The principal acknowledged that at first, some parents resisted the programme because of fears and misconceptions.
“Some parents were hesitant, saying the drugs might cause infertility. But we now have a strong relationship with parents. Each class has two parent representatives, and through regular meetings, we build trust. This has helped eliminate hesitation and ensure smooth participation.” However, he said that at one time, a parent came to school and refused to let their child receive the medicine. But with continuous education and communication, parents now understand the importance of the program.
According to Beno, the school has hosted the programme for many years, and he estimates it has been running for close to two decades.
From resistance to acceptance
For nearly three decades, volunteer health worker Pembe Kizigo has walked through Mlandizi’s villages, helping to protect his community from neglected tropical diseases. He has served as a community health worker since 1994, supporting national health programmes on the ground. Over the years, he has seen firsthand how mass drug administration (MDA) has transformed the health of children and families.
“This programme of mass drug administration has been running for more than ten years,” Kizigo said. “Before it started, many people suffered from ringworm, stomach problems, and blood in the urine. Now, after treatment, those cases are far fewer.”
Before the intervention, children often missed school due to stomach pain, fever, or schistosomiasis symptoms. Kizigo recalled how visible the suffering once was. “You could see children with ringworms on their heads and bodies. Some missed school because of stomach pain or because they were passing blood in their urine. After the programme began, those problems reduced, and now only about two percent of children miss school because of sickness,” said Kizigo.
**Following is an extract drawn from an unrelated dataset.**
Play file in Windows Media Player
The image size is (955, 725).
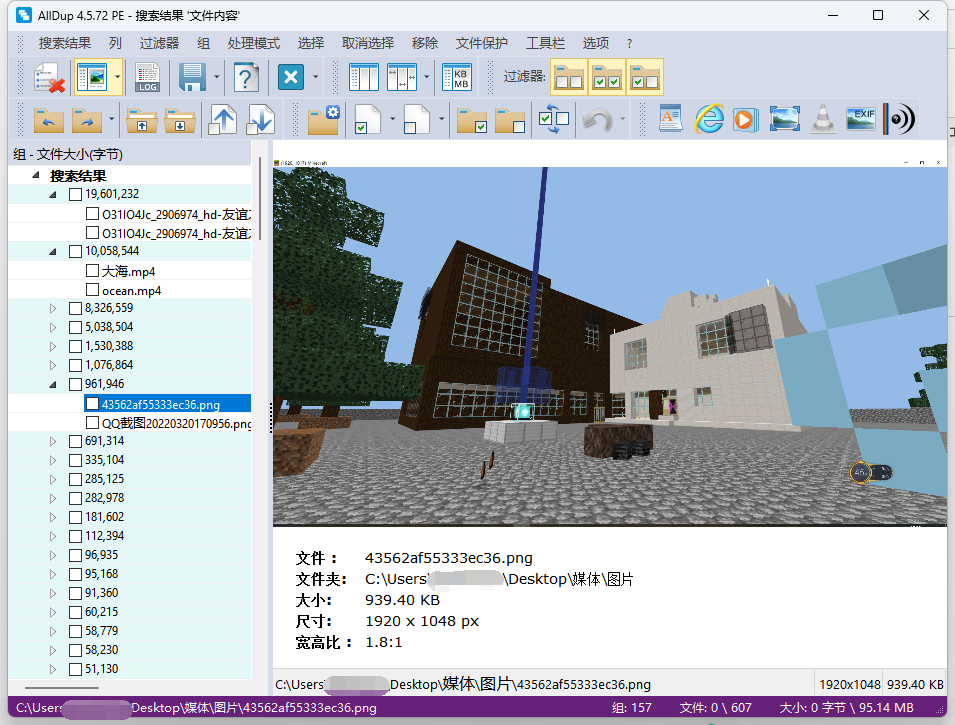coord(745,118)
He also admitted that not everyone accepted the programme immediately, as there was resistance at the beginning. He said some people believed the drugs could cause infertility or even shorten their lives. But with time, they saw the benefits and began to participate.
Kizigo said that much of the success lies in awareness campaigns led by health workers, doctors, and local leaders. ‘To ensure people participate, health workers, doctors, and community leaders first go into the villages to raise awareness about the importance of the drugs. That way, parents understand and allow their children to take part.”
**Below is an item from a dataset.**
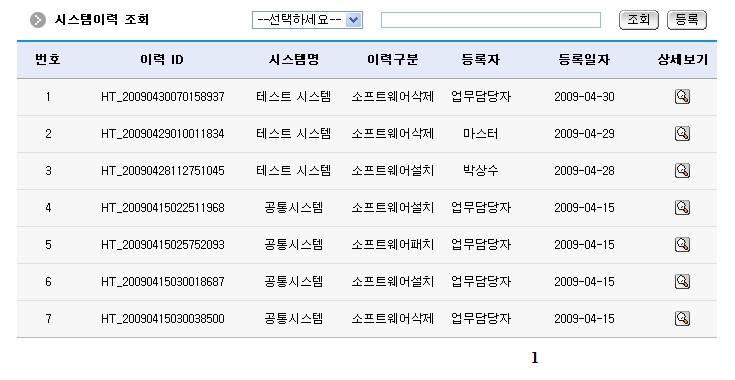Click the 이력구분 column header
The height and width of the screenshot is (380, 735).
(392, 60)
It’s not only the schools that benefit, it’s everyone.
“Both the schools and the community benefit,” he said. “The thing is, people have understood the importance of the drugs. Sometimes, when the drugs come, they are not enough. The community asks if it is possible to bring more, so that whenever people need them, they will find them. Sometimes the drugs are simply not there.”
According to Kizigo, testing has shown encouraging results. Last year, health workers tested about 200 people and found only 12 cases of infection. In the same school, when 300 people were tested later, only three cases were found.
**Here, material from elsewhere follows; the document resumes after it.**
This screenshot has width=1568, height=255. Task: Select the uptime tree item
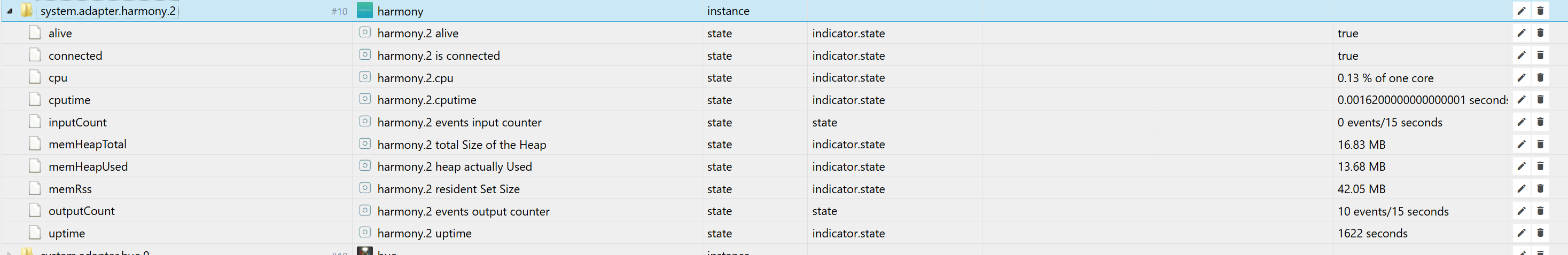pos(67,233)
“That tells us the drugs work,” he said. “But the question is, are these three the same ones who were among the 12 treated earlier? Or are they new cases? This is something the health workers will follow up on, to see if there is any resistance to the drug or if it is simply new infections.”
Kizigo said that this year, they will follow up to see if there is any resistance to the drug or if these are new infections.
Road to 2030
By 2030, the WHO aims to eradicate schistosomiasis and soil-transmitted helminths (STHs), aligned with its goal to eliminate neglected tropical diseases (NTDs). To meet the 2030 goals, Tanzania’s NTDCP works with local and international partners to provide mass drug administration, improve WASH infrastructure, and raise community awareness.
Chironda was in Tanzania as part of a workshop and field visits hosted by Sightsavers and Tanzania’s Ministry of Health, in collaboration with other partners, including Uniting to Combat Neglected Tropical Diseases, a global advocacy organisation that exists to end NTDs by mobilising resources.